On September 17, the Arkansas Gazette published an account of the incident taken from the DeVall’s Bluff Journal three days prior. Apparently, on September 13, Conly was working in the kitchen of the Bullses’ home early in the morning before the rest of the family was up. Johnson came into the kitchen, and Conly told him that he should be out milking the cows. Johnson was carrying a short piece of iron, and when she turned back to what she was doing, he struck her twice on the head, knocking her out. He then took her about seventy-five yards from the house, where he “violated her person, producing very severe injuries.” John Bulls’s nephew, identified only as Mr. Stephens, had since gotten up and discovered Johnson, but when he went to get his pistol, Johnson fled. The Gazette reported that Conly had severe injuries and was in critical condition. When news of the attack spread, local citizens, armed and on horseback, went out to find Johnson. After the September 14 account in the Journal went to press, Johnson was captured by the town constable and a posse, who brought him back to Des Arc, where he was jailed.

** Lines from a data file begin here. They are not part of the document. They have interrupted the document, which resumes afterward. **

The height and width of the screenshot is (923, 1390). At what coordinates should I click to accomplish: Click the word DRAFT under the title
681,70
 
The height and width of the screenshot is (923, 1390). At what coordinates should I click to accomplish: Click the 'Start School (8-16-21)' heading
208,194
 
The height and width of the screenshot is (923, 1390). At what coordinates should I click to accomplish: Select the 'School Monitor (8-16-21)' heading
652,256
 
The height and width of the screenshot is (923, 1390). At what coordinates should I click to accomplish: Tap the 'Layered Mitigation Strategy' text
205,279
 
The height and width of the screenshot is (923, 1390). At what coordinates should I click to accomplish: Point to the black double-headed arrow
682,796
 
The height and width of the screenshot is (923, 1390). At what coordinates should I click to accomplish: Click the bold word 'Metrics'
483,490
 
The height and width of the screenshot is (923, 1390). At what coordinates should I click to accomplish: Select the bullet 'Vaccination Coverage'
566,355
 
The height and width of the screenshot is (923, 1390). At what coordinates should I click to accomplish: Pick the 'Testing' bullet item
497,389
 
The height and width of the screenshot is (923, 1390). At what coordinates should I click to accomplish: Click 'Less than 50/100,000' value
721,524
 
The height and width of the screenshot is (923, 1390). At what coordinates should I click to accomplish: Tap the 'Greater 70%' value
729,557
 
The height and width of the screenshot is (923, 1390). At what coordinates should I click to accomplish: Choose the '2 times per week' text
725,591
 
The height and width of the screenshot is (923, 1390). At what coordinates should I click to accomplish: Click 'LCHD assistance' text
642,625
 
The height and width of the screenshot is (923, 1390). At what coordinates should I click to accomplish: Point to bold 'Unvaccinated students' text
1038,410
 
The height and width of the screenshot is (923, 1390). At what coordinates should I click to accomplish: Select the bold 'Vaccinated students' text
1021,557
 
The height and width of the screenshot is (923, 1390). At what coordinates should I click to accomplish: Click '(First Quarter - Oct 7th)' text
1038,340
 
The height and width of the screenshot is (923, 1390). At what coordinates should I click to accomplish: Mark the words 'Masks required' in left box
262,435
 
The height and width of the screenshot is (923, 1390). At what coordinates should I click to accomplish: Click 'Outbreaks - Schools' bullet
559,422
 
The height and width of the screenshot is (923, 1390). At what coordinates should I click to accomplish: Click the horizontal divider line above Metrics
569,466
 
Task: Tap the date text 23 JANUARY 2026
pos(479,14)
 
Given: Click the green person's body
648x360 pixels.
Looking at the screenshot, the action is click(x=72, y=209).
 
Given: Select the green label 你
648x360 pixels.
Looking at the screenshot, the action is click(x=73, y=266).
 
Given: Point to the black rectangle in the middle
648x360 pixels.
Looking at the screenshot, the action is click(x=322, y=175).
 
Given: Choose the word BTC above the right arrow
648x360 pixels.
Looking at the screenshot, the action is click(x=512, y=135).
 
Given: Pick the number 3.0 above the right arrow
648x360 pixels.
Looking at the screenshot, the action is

The same issue of the Gazette contained an update, also taken from the DeVall’s Bluff Journal. By this time Conly, although severely beaten, was reportedly out of danger; it was asserted that she had not been raped as earlier reported. According to the Journal, around midnight on the night of September 14–15, armed men took Johnson from the jail and hanged him. The Journal concluded by saying: “To those who caught and executed the criminal we give all praise, and it is sufficient to say that there is not a man in the county who does not heartily approve their action.
For additional information:
“State News.” Arkansas Gazette, September 17, 1869, p. 3.
Untitled. Arkansas Gazette, September 17, 1869, p. 4.